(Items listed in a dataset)
+++

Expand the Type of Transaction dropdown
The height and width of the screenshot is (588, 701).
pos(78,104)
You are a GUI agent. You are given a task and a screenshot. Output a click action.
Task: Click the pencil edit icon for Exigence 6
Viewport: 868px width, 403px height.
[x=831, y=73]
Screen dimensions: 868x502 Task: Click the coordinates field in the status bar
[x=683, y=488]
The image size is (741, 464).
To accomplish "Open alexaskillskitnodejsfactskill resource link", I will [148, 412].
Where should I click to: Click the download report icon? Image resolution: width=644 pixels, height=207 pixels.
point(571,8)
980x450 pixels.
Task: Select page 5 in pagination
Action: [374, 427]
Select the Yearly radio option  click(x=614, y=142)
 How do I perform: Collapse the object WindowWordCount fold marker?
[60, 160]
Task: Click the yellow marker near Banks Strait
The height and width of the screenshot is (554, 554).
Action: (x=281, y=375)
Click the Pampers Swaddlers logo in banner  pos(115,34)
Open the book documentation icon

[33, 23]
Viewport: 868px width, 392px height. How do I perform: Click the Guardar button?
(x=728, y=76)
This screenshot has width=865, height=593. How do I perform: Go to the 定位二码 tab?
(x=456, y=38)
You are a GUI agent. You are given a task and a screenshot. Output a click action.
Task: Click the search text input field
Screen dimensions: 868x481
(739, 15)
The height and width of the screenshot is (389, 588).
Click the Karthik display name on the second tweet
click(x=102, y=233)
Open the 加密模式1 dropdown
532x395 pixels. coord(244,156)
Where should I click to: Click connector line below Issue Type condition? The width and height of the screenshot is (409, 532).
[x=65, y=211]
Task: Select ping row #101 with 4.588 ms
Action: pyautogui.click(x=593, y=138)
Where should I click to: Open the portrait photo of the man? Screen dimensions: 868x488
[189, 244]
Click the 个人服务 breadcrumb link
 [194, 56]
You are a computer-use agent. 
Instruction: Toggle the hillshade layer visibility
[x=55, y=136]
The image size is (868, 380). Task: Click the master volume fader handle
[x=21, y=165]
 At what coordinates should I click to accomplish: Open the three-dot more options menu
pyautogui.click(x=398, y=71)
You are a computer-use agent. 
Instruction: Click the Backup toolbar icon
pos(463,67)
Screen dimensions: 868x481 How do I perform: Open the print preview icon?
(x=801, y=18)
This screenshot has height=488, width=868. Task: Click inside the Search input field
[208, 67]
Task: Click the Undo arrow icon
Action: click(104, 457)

+++

* **Prompt**
Reproduce the data above in full. Leave nothing out.

* **Answer to this problem**
Expand the Type of Transaction dropdown
The height and width of the screenshot is (588, 701).
pos(78,104)
You are a GUI agent. You are given a task and a screenshot. Output a click action.
Task: Click the pencil edit icon for Exigence 6
Viewport: 868px width, 403px height.
[x=831, y=73]
Screen dimensions: 868x502 Task: Click the coordinates field in the status bar
[x=683, y=488]
The image size is (741, 464).
To accomplish "Open alexaskillskitnodejsfactskill resource link", I will [148, 412].
Where should I click to: Click the download report icon? Image resolution: width=644 pixels, height=207 pixels.
point(571,8)
980x450 pixels.
Task: Select page 5 in pagination
Action: [374, 427]
Select the Yearly radio option  click(x=614, y=142)
 How do I perform: Collapse the object WindowWordCount fold marker?
[60, 160]
Task: Click the yellow marker near Banks Strait
The height and width of the screenshot is (554, 554).
Action: (x=281, y=375)
Click the Pampers Swaddlers logo in banner  pos(115,34)
Open the book documentation icon

[33, 23]
Viewport: 868px width, 392px height. How do I perform: Click the Guardar button?
(x=728, y=76)
This screenshot has width=865, height=593. How do I perform: Go to the 定位二码 tab?
(x=456, y=38)
You are a GUI agent. You are given a task and a screenshot. Output a click action.
Task: Click the search text input field
Screen dimensions: 868x481
(739, 15)
The height and width of the screenshot is (389, 588).
Click the Karthik display name on the second tweet
click(x=102, y=233)
Open the 加密模式1 dropdown
532x395 pixels. coord(244,156)
Where should I click to: Click connector line below Issue Type condition? The width and height of the screenshot is (409, 532).
[x=65, y=211]
Task: Select ping row #101 with 4.588 ms
Action: pyautogui.click(x=593, y=138)
Where should I click to: Open the portrait photo of the man? Screen dimensions: 868x488
[189, 244]
Click the 个人服务 breadcrumb link
 [194, 56]
You are a computer-use agent. 
Instruction: Toggle the hillshade layer visibility
[x=55, y=136]
The image size is (868, 380). Task: Click the master volume fader handle
[x=21, y=165]
 At what coordinates should I click to accomplish: Open the three-dot more options menu
pyautogui.click(x=398, y=71)
You are a computer-use agent. 
Instruction: Click the Backup toolbar icon
pos(463,67)
Screen dimensions: 868x481 How do I perform: Open the print preview icon?
(x=801, y=18)
This screenshot has height=488, width=868. Task: Click inside the Search input field
[208, 67]
Task: Click the Undo arrow icon
Action: click(104, 457)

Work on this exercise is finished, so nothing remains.